What's proving to be a problem though is where does this fit? If you don't have a clear need for an FPGA then just buy a normal Xeon. If you do need an FPGA then why compromise your Xeon? Have an FPGA card, or hell a group of FPGA cards.

The only place this makes sense is if you can think of a use case where you have an FPGA task that needs low latency communication with your CPU. Even with this chip though you have an uphill struggle because the cache hierarchy of a Xeon makes access to memory non-deterministic which traditionally isn't what FPGAs are designed for. It's much more difficult to design your algorithm on FPGA to deal with arbitrary memory latency.

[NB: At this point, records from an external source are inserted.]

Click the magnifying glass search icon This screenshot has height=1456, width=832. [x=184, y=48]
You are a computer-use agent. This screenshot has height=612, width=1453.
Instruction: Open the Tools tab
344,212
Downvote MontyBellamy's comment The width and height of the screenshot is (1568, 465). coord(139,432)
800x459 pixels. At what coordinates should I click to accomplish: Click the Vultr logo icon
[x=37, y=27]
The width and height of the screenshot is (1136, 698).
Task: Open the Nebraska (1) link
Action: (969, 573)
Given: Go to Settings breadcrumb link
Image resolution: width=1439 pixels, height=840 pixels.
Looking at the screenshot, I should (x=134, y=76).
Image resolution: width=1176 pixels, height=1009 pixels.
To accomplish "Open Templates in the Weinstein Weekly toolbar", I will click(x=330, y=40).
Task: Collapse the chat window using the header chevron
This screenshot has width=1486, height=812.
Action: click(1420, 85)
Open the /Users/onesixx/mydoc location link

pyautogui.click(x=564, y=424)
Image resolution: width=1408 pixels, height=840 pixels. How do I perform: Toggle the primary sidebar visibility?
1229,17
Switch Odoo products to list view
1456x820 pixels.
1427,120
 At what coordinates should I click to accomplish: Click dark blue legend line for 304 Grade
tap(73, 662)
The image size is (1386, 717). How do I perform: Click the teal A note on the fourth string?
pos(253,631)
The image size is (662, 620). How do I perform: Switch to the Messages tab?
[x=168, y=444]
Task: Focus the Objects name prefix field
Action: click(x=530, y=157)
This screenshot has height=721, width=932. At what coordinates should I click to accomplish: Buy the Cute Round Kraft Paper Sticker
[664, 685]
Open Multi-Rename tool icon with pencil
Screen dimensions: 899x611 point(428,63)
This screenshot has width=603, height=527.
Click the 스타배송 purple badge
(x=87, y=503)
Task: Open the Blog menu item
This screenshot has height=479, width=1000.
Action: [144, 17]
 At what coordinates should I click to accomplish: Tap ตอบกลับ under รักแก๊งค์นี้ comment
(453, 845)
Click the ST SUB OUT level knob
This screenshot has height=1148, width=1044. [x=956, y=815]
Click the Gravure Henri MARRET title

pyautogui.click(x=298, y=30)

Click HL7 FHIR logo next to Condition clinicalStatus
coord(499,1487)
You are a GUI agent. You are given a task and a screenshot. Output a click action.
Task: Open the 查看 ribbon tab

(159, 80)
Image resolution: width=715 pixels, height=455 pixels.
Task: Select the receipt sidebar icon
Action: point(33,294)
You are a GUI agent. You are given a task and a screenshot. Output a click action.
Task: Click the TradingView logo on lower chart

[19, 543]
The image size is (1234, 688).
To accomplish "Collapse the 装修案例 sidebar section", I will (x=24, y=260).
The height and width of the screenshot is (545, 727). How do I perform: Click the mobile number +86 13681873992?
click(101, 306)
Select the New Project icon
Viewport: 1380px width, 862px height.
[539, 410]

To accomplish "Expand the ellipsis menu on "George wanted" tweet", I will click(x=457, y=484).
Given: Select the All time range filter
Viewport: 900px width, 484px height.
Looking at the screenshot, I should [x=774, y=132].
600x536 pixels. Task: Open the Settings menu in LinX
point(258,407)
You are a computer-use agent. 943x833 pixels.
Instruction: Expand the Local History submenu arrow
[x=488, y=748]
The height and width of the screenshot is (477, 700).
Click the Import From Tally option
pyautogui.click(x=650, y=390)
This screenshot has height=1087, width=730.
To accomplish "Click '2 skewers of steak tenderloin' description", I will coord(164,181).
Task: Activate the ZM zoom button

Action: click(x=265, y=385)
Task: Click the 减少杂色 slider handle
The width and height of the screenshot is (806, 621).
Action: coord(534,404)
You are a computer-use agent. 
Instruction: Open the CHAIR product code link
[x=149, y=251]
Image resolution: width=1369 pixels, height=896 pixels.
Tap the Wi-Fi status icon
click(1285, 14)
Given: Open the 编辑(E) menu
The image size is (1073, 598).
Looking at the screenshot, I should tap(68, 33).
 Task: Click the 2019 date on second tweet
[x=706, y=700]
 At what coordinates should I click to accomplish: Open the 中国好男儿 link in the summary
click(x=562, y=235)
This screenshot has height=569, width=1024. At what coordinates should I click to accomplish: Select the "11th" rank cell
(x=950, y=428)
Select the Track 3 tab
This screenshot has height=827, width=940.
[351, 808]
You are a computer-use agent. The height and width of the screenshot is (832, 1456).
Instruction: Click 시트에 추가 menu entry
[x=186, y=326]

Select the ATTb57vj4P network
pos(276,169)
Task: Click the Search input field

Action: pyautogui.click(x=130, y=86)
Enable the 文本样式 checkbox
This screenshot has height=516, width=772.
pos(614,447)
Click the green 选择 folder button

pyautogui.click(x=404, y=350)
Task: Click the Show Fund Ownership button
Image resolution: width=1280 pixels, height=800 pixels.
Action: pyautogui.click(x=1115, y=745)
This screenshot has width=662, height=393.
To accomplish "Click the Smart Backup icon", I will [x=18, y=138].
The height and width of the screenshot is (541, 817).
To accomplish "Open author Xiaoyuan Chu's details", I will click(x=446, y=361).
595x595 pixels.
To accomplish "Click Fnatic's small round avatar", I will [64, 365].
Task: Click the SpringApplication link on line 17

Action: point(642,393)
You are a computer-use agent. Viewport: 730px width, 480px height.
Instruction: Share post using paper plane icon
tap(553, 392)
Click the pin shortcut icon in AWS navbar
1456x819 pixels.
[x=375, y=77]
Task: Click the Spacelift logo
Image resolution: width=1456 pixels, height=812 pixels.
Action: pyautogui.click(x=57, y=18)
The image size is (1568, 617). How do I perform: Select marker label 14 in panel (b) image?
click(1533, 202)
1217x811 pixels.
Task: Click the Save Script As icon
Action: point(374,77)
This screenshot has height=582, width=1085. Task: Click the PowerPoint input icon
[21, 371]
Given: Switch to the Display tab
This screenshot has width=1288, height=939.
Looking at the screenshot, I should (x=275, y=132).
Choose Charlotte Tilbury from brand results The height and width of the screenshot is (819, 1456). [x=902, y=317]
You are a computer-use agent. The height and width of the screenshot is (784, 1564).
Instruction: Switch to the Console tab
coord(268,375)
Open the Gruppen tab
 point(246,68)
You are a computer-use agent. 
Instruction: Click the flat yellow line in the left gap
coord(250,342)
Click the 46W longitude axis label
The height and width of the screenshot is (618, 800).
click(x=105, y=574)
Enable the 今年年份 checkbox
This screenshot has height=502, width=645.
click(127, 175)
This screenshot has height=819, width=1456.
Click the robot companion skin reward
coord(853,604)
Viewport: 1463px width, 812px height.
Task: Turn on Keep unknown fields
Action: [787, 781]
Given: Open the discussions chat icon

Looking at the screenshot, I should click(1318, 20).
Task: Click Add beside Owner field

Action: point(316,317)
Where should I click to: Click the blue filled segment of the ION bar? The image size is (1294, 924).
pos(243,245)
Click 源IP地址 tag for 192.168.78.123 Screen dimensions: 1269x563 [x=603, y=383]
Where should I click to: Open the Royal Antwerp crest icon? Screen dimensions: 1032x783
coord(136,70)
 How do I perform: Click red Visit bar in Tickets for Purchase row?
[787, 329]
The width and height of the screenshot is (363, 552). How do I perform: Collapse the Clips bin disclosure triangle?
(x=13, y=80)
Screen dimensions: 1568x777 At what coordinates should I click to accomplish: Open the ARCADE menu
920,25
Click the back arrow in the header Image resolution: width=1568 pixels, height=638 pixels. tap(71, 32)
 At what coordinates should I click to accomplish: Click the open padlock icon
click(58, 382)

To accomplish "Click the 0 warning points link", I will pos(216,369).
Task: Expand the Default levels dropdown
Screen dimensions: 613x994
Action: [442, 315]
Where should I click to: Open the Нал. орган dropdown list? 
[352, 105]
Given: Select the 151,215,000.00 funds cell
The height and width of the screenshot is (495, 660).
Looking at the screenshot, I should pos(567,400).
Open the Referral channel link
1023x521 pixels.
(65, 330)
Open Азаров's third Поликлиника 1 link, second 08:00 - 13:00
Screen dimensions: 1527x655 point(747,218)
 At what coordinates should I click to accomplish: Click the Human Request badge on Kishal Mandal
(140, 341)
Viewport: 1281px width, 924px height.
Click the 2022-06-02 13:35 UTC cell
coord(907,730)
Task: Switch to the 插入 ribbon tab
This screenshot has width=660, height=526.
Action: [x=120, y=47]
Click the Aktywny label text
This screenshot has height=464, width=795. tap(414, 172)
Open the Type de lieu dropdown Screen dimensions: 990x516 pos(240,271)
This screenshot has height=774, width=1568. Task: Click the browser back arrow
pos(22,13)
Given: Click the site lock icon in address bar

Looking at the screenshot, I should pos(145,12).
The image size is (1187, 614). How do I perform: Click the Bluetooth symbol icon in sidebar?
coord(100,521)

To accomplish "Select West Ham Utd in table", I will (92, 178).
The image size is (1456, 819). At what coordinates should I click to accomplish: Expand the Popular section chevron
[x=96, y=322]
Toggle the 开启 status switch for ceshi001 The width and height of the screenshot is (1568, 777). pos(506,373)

So the question back to you is: What would you use it for?

2 comments

The TI AM335x CPU has something (sort of) like this...basically 2 microcontrollers that share memory with the ARM cpus.

People have done some pretty clever things with it. Audio processing, driving LED matrix boards, emulating old video boards, driving precision servos, software oscopes and logic analyzers, etc.

Though that's in a small dev board, like the Beaglebone Black, not a beefy Intel server.

It doesn't have a use case, at least not yet. But easy, cheap gains are running out in general-purpose computing as we near 1nm process. Heterogenous computing will then become more relevant, and a great way to do that is an FPGA.